Handling Regrets Mindfully and Usefully
Briefly

Handling Regrets Mindfully and Usefully
"Once we accept the given that we all make mistakes, fail to act, and impulsively and unwisely choose, regret is no longer about shame. It is about saying yes to our human predicament with all its intriguing intrigues. We may be looking at the givens of all human experiences and thinking they refer only to us. Indeed, regret thrives on isolation: "Only I could have been that dumb." Actually, we have all been that dumb and worse."
"Regret is the point-down inner critic 's favorite sport. Regret is lamenting about past choices that we now consider to have been mistakes. Since the past can't be wiped out, neither can regrets about it. Our work is not to get rid of regrets but to handle them mindfully and usefully. We can begin by realizing that what happened in the past does not have to be taken as the whole picture."

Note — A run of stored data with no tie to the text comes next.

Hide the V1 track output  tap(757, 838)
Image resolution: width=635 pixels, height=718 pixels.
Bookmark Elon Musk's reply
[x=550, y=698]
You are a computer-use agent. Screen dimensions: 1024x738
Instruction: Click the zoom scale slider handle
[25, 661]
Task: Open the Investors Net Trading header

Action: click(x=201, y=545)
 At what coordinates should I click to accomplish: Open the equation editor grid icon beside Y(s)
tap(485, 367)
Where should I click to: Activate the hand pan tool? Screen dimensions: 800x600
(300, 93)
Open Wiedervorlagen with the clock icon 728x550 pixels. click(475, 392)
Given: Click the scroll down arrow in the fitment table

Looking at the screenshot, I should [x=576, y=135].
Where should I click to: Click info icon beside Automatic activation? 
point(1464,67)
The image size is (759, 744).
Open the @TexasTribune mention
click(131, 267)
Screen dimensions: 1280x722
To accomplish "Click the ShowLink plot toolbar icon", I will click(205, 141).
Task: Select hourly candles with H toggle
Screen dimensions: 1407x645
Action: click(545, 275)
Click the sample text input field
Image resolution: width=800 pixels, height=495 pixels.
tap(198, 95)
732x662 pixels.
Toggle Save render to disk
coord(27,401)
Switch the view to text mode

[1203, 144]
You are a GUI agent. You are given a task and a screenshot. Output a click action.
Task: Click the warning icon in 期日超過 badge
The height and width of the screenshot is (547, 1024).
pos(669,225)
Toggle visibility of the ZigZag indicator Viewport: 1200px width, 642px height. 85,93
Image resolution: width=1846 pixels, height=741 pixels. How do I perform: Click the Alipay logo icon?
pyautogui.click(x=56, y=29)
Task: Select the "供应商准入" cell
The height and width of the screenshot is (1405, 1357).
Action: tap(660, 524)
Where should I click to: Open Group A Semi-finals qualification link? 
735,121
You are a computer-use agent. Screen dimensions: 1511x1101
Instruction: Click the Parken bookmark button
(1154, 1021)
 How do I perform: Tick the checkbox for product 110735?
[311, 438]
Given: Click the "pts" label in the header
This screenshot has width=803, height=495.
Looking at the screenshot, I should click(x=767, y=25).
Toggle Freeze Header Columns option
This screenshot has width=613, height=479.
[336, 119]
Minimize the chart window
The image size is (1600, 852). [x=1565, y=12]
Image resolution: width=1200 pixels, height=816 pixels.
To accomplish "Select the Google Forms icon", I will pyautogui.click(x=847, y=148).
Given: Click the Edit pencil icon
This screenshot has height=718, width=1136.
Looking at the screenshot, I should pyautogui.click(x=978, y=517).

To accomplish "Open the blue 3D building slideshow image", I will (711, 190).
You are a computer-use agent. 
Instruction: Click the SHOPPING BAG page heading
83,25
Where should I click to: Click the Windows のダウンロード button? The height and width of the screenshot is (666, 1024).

Regret involves lamenting past choices viewed as mistakes and cannot be erased because the past is fixed. Regret becomes unhelpful when the inner critic uses it to reinforce shame and isolation by labeling individuals as inadequate. Accepting that everyone makes mistakes transforms regret from shame into acceptance of human imperfection and can foster humility. Regret also functions as unresolved grief; repeating the grief process keeps people stuck. Errors and losses are meant to move through grief to nostalgia and letting go. Interrupting that process freezes regret and prevents learning and repair.